Lines after the one containing "Given: Switch to the 2022 date axis label" are to be omitted; print exactly each line from the start of the records up to and including it.

(Excerpted records)

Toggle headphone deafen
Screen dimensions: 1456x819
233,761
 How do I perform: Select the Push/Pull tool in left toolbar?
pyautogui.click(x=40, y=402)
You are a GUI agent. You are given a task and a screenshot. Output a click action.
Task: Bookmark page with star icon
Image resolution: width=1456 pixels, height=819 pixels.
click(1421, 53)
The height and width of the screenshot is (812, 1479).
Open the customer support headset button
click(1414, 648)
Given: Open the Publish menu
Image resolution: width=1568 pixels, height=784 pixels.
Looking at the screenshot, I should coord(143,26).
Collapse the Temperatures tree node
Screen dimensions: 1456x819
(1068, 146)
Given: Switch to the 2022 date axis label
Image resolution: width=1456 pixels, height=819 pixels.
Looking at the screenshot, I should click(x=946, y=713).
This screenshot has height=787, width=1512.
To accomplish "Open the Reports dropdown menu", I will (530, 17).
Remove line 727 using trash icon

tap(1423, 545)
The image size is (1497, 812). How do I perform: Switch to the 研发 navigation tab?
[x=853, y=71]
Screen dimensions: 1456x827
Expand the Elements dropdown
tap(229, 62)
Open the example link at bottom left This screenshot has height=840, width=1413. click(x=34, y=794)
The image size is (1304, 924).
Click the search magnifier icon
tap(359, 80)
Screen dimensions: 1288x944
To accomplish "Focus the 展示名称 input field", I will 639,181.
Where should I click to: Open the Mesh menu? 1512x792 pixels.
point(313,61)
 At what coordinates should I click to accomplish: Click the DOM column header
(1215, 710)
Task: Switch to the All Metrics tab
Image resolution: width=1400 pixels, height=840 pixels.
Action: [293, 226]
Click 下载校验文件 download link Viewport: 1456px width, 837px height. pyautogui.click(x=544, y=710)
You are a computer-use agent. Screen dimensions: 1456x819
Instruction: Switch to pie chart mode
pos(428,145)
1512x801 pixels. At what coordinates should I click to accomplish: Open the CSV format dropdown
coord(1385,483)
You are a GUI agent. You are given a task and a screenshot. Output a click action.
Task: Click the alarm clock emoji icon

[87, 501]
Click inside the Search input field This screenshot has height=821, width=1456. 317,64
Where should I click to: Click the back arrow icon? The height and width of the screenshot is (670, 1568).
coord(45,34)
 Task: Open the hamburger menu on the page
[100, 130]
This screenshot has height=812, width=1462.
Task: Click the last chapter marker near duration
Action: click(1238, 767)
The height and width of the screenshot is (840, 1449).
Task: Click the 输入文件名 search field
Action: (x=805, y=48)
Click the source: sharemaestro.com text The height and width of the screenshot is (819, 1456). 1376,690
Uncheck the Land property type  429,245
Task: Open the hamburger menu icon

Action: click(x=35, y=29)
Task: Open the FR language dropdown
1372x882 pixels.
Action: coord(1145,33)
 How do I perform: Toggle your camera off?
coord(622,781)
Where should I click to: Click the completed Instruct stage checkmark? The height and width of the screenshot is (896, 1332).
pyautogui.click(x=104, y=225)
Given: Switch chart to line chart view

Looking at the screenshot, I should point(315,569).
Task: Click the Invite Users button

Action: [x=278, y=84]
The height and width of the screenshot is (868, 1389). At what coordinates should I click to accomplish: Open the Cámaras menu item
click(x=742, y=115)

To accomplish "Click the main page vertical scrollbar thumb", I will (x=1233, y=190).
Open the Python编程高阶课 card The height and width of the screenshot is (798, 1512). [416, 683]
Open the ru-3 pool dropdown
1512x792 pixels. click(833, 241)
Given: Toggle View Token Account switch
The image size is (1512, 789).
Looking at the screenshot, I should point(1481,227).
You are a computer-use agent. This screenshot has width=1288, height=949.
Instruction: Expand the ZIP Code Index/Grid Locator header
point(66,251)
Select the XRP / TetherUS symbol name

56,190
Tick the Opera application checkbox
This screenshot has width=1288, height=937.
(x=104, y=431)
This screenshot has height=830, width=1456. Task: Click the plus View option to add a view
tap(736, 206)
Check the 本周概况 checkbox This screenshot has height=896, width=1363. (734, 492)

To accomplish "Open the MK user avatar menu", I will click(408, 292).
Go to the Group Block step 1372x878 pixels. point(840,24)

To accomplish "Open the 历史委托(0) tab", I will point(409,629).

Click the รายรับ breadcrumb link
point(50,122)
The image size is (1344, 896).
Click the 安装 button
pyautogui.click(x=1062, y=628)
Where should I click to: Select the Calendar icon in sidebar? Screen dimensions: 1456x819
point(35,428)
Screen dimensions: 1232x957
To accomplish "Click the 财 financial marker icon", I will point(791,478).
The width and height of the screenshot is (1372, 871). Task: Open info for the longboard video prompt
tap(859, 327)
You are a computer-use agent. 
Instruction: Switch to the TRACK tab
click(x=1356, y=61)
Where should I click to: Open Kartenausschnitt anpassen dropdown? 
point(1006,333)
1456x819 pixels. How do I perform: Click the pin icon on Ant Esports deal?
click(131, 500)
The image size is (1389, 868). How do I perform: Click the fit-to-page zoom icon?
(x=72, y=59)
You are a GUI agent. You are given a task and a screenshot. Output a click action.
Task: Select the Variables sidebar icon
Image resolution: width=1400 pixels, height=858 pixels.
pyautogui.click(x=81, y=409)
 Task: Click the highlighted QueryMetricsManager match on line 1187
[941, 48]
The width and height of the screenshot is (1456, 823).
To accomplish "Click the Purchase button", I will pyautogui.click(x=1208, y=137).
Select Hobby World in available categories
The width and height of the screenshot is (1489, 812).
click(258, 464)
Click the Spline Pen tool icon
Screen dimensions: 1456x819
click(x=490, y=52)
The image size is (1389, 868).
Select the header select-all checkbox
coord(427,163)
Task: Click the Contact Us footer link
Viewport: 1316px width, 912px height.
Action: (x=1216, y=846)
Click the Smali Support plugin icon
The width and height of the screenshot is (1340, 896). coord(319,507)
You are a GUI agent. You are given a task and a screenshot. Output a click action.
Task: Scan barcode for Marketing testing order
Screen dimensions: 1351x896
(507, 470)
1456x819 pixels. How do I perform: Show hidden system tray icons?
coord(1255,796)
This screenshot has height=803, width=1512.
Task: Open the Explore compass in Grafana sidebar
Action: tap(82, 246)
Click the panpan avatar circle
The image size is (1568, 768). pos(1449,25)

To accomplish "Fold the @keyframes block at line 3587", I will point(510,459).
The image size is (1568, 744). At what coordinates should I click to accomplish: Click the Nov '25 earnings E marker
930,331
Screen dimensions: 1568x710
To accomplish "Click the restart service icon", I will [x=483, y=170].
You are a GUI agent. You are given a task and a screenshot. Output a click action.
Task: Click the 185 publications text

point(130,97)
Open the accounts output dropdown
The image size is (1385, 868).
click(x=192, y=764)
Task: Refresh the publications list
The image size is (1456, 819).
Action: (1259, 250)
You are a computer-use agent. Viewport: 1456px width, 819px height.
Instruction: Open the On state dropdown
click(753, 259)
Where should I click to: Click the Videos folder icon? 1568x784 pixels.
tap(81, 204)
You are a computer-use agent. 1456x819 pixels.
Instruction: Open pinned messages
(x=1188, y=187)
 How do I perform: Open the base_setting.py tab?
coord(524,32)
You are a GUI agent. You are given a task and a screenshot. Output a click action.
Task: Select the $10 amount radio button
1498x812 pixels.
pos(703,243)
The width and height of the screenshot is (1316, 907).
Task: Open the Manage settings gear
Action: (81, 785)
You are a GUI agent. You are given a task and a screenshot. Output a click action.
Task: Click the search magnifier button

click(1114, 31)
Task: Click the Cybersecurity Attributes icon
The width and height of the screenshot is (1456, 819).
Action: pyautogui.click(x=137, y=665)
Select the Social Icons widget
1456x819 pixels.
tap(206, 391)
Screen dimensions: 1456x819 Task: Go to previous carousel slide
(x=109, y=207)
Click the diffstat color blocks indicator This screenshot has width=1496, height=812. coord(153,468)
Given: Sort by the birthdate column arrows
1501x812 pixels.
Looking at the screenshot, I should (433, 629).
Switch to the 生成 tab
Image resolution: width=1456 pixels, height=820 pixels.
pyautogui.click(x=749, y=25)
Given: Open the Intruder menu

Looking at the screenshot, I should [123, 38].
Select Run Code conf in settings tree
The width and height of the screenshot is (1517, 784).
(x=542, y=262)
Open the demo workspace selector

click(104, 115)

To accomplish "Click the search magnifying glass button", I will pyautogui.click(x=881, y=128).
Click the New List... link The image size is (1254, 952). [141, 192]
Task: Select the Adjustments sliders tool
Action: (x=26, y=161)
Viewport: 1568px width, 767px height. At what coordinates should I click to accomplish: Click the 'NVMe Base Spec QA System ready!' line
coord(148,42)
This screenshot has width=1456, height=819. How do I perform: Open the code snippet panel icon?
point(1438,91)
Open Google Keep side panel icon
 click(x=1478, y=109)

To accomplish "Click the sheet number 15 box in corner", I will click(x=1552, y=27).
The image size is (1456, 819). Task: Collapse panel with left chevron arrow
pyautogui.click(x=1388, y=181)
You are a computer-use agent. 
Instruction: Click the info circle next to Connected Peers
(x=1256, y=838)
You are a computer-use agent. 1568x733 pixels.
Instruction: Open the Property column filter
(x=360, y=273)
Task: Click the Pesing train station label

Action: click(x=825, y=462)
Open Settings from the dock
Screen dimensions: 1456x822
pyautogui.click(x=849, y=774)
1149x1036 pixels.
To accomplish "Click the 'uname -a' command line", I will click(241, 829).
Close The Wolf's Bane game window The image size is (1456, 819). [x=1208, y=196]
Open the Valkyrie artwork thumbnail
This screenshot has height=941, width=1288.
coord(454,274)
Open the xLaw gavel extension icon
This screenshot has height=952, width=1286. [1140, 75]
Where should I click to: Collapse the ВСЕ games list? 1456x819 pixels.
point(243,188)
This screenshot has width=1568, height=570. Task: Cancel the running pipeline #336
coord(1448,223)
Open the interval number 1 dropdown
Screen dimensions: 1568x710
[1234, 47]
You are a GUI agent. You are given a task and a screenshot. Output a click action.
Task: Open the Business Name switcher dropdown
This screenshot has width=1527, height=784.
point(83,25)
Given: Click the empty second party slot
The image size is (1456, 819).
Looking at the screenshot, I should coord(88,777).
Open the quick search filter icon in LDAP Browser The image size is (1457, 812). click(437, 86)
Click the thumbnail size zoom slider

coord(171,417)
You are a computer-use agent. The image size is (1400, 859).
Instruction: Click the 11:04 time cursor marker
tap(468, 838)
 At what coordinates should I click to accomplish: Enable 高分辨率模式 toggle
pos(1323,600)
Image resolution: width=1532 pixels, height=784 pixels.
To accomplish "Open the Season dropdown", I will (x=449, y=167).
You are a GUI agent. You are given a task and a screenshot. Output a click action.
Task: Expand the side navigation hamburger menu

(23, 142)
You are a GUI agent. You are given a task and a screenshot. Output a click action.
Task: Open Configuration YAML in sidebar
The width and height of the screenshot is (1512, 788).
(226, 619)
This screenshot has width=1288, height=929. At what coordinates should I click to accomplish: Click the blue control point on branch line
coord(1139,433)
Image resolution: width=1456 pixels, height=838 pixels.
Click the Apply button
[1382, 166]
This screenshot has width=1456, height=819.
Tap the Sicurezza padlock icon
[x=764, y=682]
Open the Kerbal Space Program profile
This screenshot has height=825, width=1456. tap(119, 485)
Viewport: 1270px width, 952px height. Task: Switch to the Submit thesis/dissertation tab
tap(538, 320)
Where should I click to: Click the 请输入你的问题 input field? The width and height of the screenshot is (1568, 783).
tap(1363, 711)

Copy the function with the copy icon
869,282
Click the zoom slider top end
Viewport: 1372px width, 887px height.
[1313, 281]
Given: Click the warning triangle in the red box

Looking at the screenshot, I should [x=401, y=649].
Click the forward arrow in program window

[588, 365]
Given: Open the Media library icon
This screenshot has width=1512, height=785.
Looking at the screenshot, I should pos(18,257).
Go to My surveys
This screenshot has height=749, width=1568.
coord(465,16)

(End Excerpted records)

### [Exercise solution]
Toggle headphone deafen
Screen dimensions: 1456x819
233,761
 How do I perform: Select the Push/Pull tool in left toolbar?
pyautogui.click(x=40, y=402)
You are a GUI agent. You are given a task and a screenshot. Output a click action.
Task: Bookmark page with star icon
Image resolution: width=1456 pixels, height=819 pixels.
click(1421, 53)
The height and width of the screenshot is (812, 1479).
Open the customer support headset button
click(1414, 648)
Given: Open the Publish menu
Image resolution: width=1568 pixels, height=784 pixels.
Looking at the screenshot, I should coord(143,26).
Collapse the Temperatures tree node
Screen dimensions: 1456x819
(1068, 146)
Given: Switch to the 2022 date axis label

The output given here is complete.